Making it work, Tips & Lists

Co-parenting Tips for Attending Your Kid’s Events

Children keep co-parents connected (through their school, extracurricular activities, etc.) in a public space where they used to be together & now are not.
(3 min 37 sec read)

Karen Bonnell
Karen is a coach that has over 25 years of experience working with individuals, couples, and families facing transition, loss, stress, and change.

There are many ways children keep co-parents connected—through their school, extracurricular activities, health care needs, life-cycle events—all occurring in public space where they used to be together, and now are not.

These common settings may be filled with memories and patterns that may no longer fit in the new co-parenting relationship. We hope to help you find your way through the discomfort and awkwardness to a more satisfying way of sharing public space with respect for each other and the focus on your children.

Some situations, more than others, may trigger difficult emotions. Developing a calm mindset and logistical coping strategies ahead of time will assist with enjoying your child’s public events/activities eith your ex. As difficult as it may be today to attend events where your co-parent and guests are also present, know that with persistence and experience you’ll both find your way to comfortable enjoyment of these events.

Adjustment, acceptance, and some measure of comfort will come in time if/when both co-parents are committed to their individual work of moving on respectfully post-divorce/separation. Keeping the focus on your children makes the work of pacing change, respecting each other emotionally, and working through personal grief, worth it.
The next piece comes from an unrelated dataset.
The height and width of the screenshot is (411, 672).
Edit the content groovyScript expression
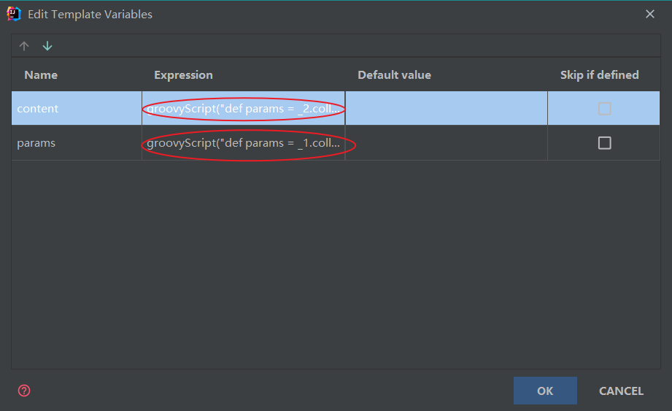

Here are tips for attending events:

  1. Respect the physical and emotional distance your co-parent wants/needs from you. If your presence creates discomfort, please maintain a healthy and respectful distance from your coParent at public events like the soccer field. This includes keeping your eyes on your child’s activity/event rather than watching/observing your coParent and his/her guest(s). If the discomfort persists, consider getting some coaching for yourself or better, with your coParent.
  2. How you determine who sits with which of the other parents can be done with grace. Your ability to maintain composure can help guide where you sit, stand, or how long you stay at an event. This brings us back to the reminder: the only person you can control is yourself. Your children’s activities/events are not a time for a turf war over former relationships with teammates’ parents. In time, there will be plenty of space for both of you to relax; in time, you may even find that you can share the same bleacher, cheering section, etc. Make it your goal to find a way to participate that doesn’t distract from your child’s sense of support by his/her parents both attending.
  3. When you’re the on-duty parent, encourage your children (whether participants or spectators) to greet their other parent. Give them guidance: “There’s Dad—go on over and say hi, and I’ll see you back here in a few minutes.” If you know ahead of time the other parent would welcome the children to hang out with him/her for some portion of an event, practice generosity by allowing/encouraging the children in attendance to move freely between the two of you.
  4. For the off-duty parent, gracefully accept your secondary role to help reduce tension and ambiguity for your child. Redirect your child back to his/her duty parent for permission to go to the snack shack, or to play over on the swings— consider how you’d respond to another parent’s child and you’ll be in safe territory, not stepping on your co-parent’s duty-parent toes.
  5. Address your child openly and lovingly with healthy boundaries for the situation. A big hug, congratulations, or whatever is indicated and then help your child move back to the duty parent while assuring him/her that you’ll see them again soon (unless you have an agreement that the child can move freely between you).
  6. At the end of the game, the duty parent can allow 2–5 minutes for the non-duty parent to give a ‘high-five’ and quick recap of game highlights. However, this is not a time for lengthy discussions, planning for the future, or anything beyond a well-boundaried, respectful few moments, particularly if the duty parent is waiting to load up the car and move on.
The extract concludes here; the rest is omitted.